One who excels as a warrior does not appear
formidable.
One who excels in fighting is never roused in
anger.
One who excels in defeating his enemy does not
join issue.
One who excels in employing others humbles
himself before them.
This is known as the virtue of non-contention.
This is known as making use of the efforts of
others.
This is known as matching the sublimity of
heaven.
The plethora of books, advice and workshops
(ensuring people like you, getting others to do what you want, managing your
anger, becoming the person you’ve always wanted to be, obtaining the most from
your staff, winning at work, maintaining a healthy and successful relationship,
achieving optimal orgasms) miss the Daoist center.

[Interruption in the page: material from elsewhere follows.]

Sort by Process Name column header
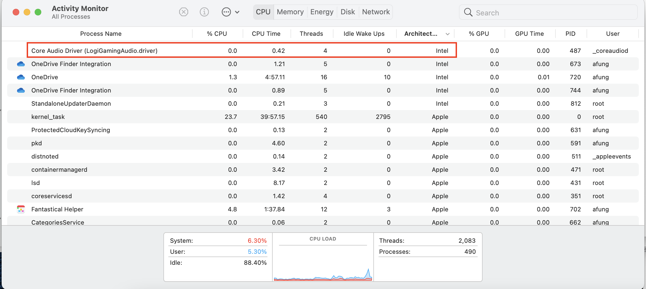646x289 pixels. click(101, 34)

The sage doesn’t need to manage her anger, to
exercise restraint … there is nothing to manage, nothing to restrain. The Daoist soul is as empty as the universe,
and fighting—when it’s necessary—is as natural as breath. So the sage participates in what she excels
at and leaves everything else to others.
Why would she want to do a poor or mediocre or even satisfactory job
when there are others who would excel?
So excelling,
abstaining, and making use are attributes of heaven.
With so much of human motivation and
behavior—despite the fashions of communication and civilization—little
different than our simian cousins, the prime distinction (perhaps the only one)
of our species is our ability—through the simian—to access and embody aspects
that are not wholly simian: to evolve
ourselves from ourselves. (We might call
these aspects art, nobility, or spirit.) Not aspects
divorced from the simian, not aspects that have no claws—the Dao is no suburb,
no lululemon spirituality, no sugary i-did-it-my-way,
no christian heaven, no conventional cloying virtue—but rather that which reach
sufficiently into the simian, into claws, and draw, living, from heaven’s dark
pool nature’s knowledge: that the human
is no better than a giraffe and i am no better than a butterfly.
I may be a butterfly.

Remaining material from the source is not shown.